◆ Pixel coordinate grounding data
──────────
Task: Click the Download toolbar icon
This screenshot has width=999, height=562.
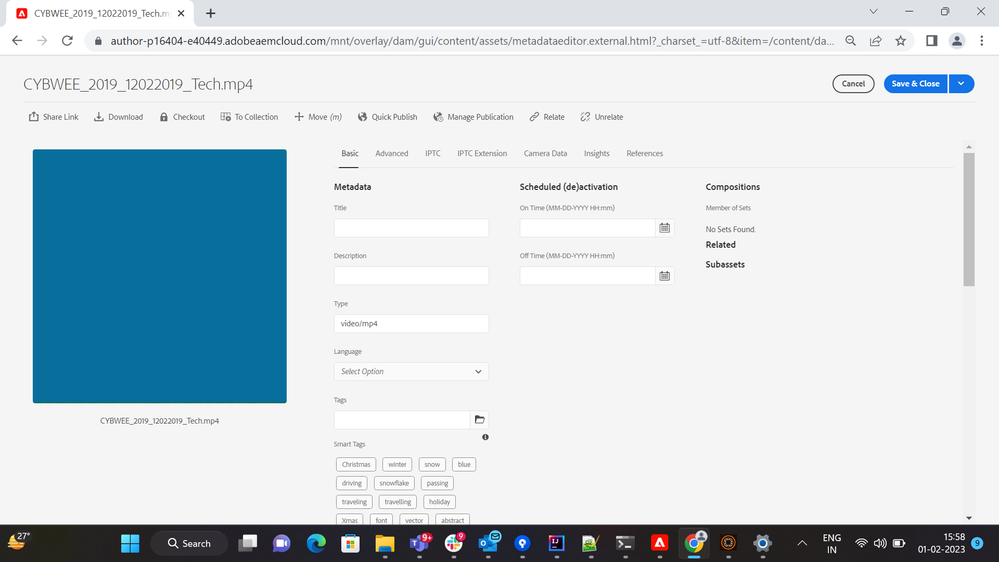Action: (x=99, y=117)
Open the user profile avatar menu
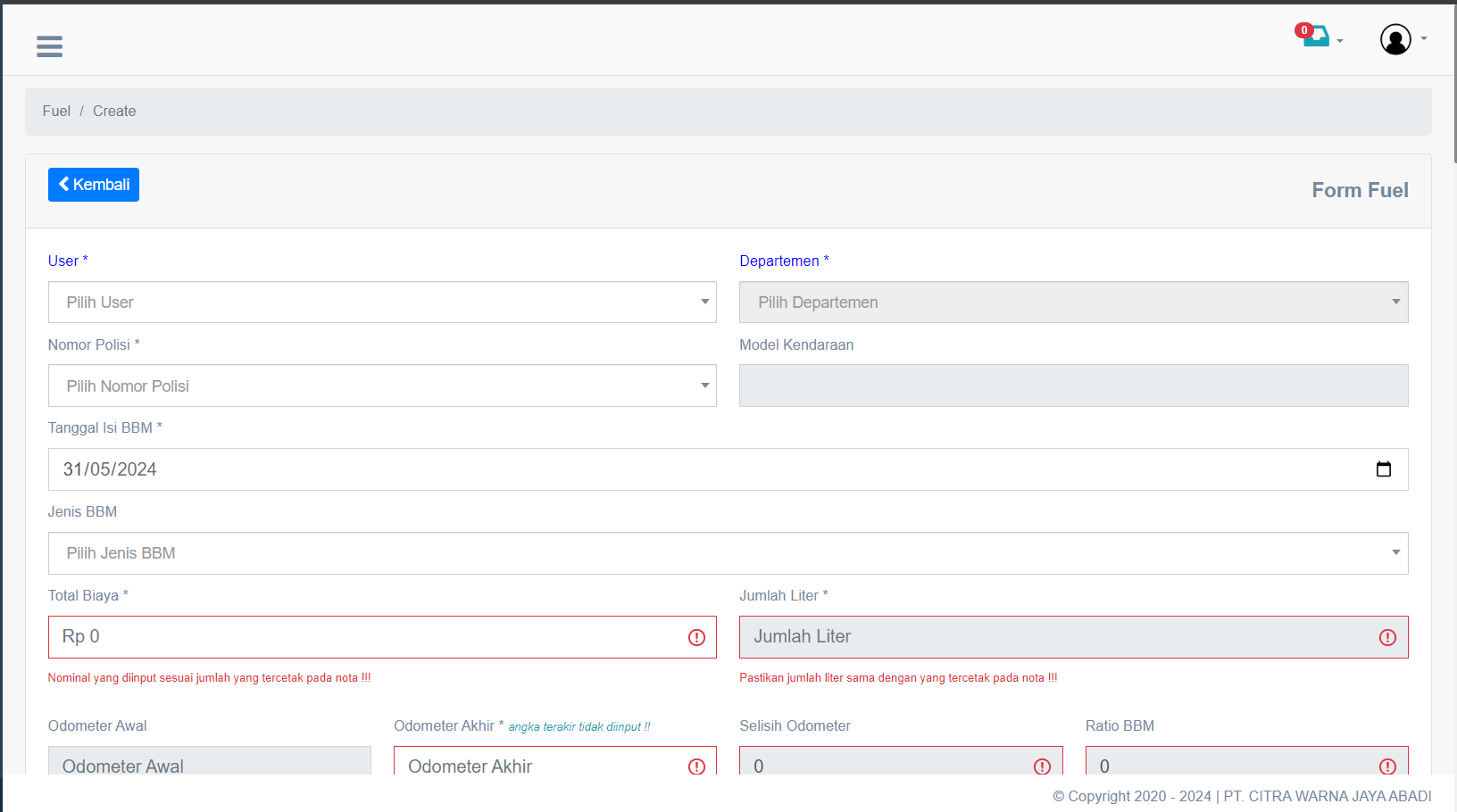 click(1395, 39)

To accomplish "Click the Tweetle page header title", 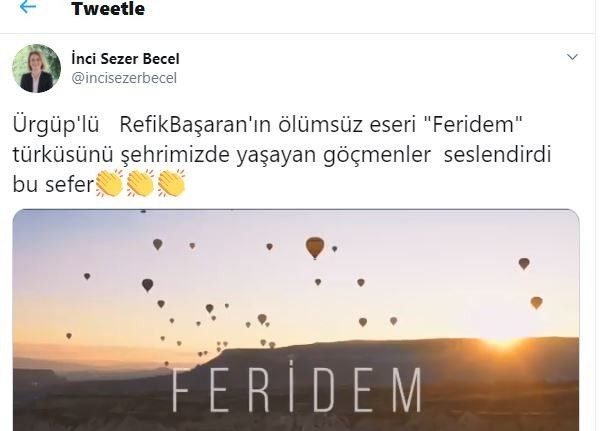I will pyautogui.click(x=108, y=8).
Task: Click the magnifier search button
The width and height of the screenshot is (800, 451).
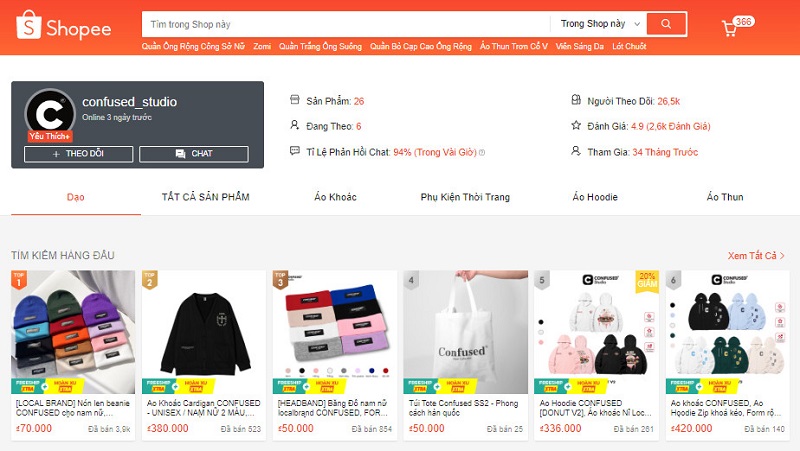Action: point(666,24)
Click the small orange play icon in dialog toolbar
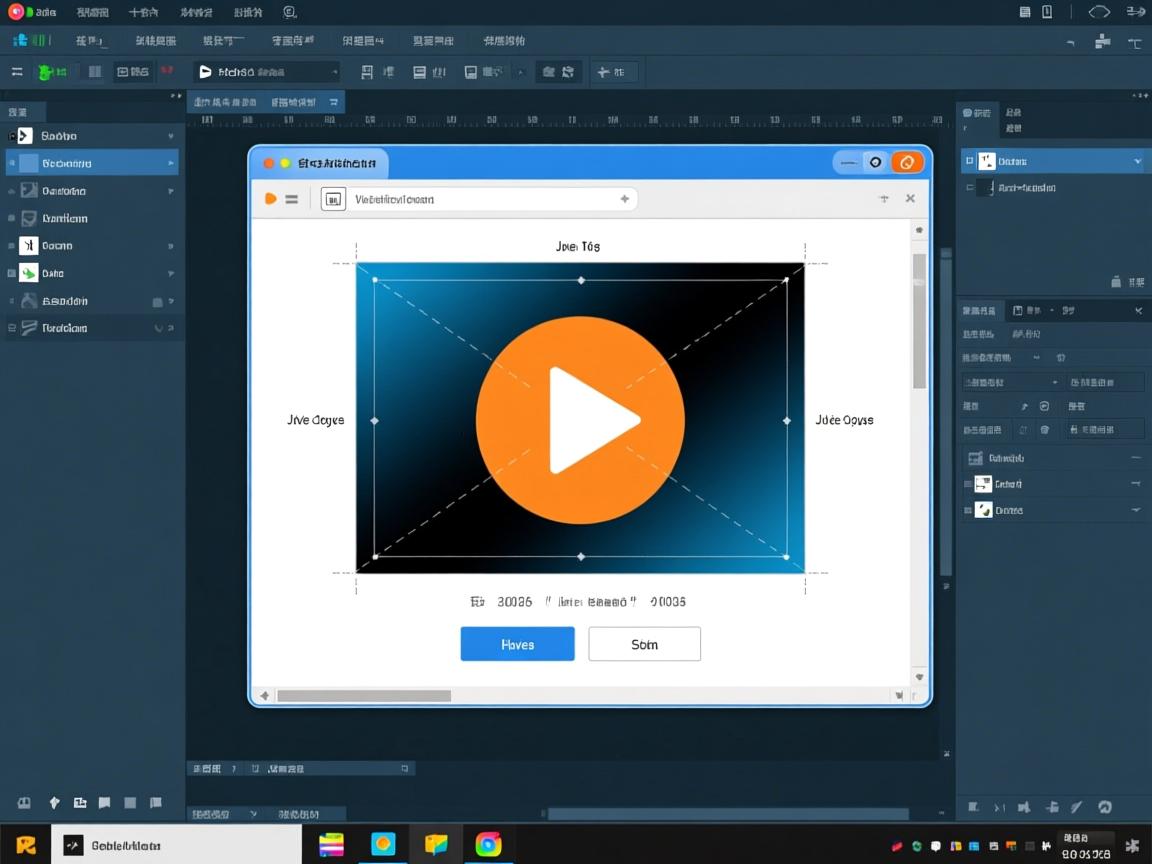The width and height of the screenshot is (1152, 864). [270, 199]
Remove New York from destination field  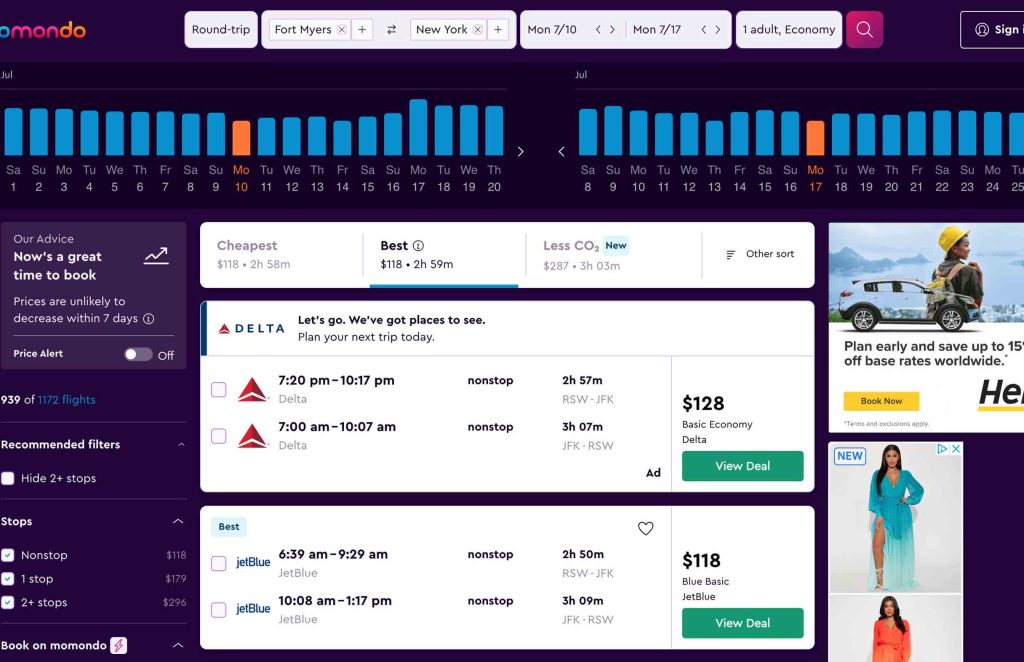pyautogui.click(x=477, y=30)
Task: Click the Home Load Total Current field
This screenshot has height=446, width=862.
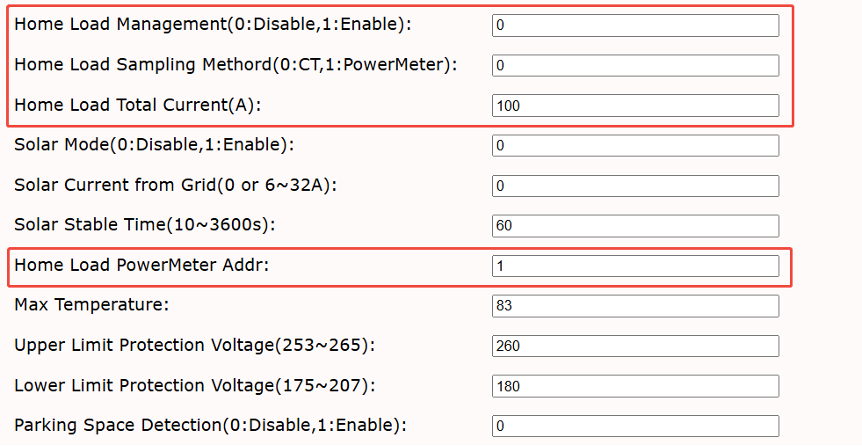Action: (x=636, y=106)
──────────
◆ Work to be completed
Every line that contains "Task" should be copied out of the data.

◆ Answer box
Task: Click the Download toolbar icon
Task: Click the magnifier search button
Task: Click the Home Load Total Current field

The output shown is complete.